I agree with you. I chose the 442 because it fit in my pocket better.


----------



## clanger (Jan 27, 2009)

:smt023


----------



## DanP_from_AZ (May 8, 2009)

Todd said:


> Is that based on actual shooting or marketing hype?





nailer said:


> Marketing hype. I bought an S&W 442 instead. It is lighter and smaller. It shoots well for its purpose, meaning close up. I don't know how well a woman will handle it though.


I bought a 642 a few months ago for a CCW . A lady friend bought a LCR the next day for her CCW gun. Each was $400. Neither of us consulted the other before buying. But, we each fondled both guns (and other brands) in gun stores before buying.

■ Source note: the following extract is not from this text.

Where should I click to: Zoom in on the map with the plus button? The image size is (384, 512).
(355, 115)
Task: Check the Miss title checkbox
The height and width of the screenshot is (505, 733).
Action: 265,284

I put "short" CT LG-405 grips on mine for $219. She has not.

I don't think the 642 is lighter than the LCR ? It spec's 15 ounces to the LCR 13. Two ounces more. You have to go high $$$'s Scandium frame/Titanium cylinder to get a couple of ounces less than the LCR. For about $400 more than the 642 or LCR. I can't tell the weight difference in my hand when the 642 and the LCR are loaded with five rounds. Maybe others can. Two ounces different out of 15 ounces plus ammo is not a lot. Neither of us wanted a .357 at this weight/barrel length.

Different shapes ? A bit, for sure. Put them in my DeSantis "SuperFly" pocket holster, hard to tell.

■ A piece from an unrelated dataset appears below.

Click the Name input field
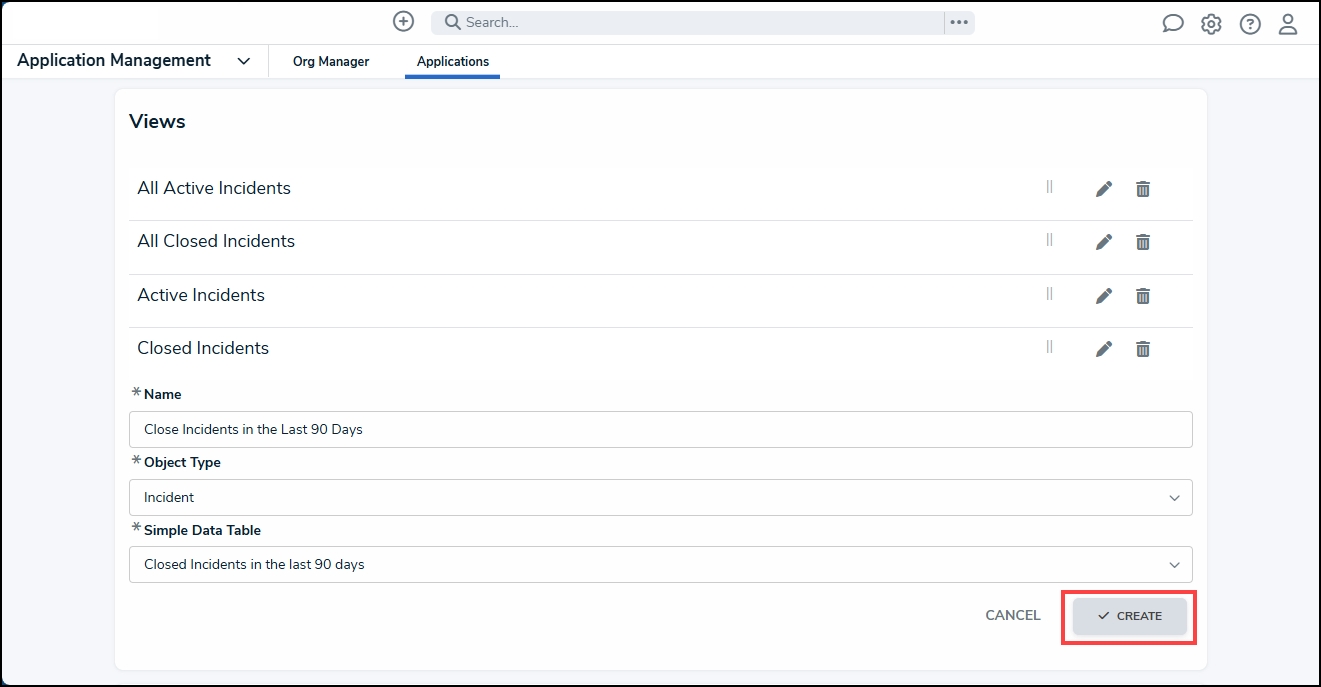Screen dimensions: 1321x687 tap(660, 429)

I think it is a toss-up, mostly just personal preference. Some people don't like plastic. I like the LCR a lot, especially the trigger. But, I'm happy with my 642. It does amazingly accurate "sandbag groups" at 7 yards. That is compliments of the laser sight versus the front ramp/rear notch with 66 year-old eyes. Target stuff, not self-defense.

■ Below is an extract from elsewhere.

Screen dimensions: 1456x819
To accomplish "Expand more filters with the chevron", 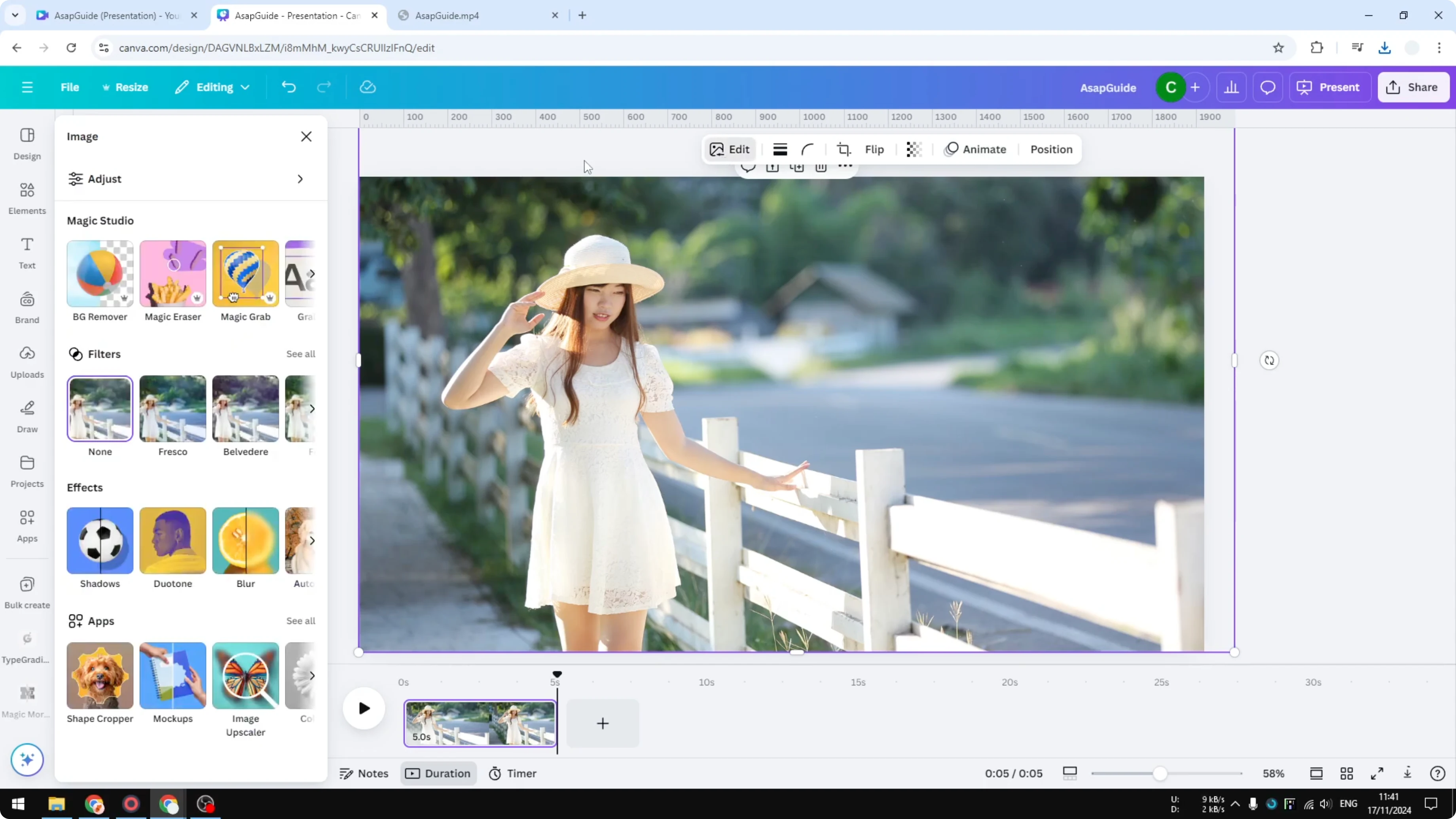I will click(313, 409).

I haven't tried the LCR for sandbag accuracy. Both guns will do 7 yards "vital organ body hits" on paper just as fast as I can fire them, just like as intended. But, I had to practice.

But, if I had the chance to fire them "before" as much as I have now, I'd go with the LCR with CT grips.
My lady friend loves her LCR. Doesn't like my 642 so much, especially not its trigger pull.

Call all those opinions above "hype" if you will. I've never had any Ruger or S&W guns before.
And, I've never had any double-action revolvers before either.
So, I have no dog in this hunt. Just trying to learn "something new to me". :smt023


----------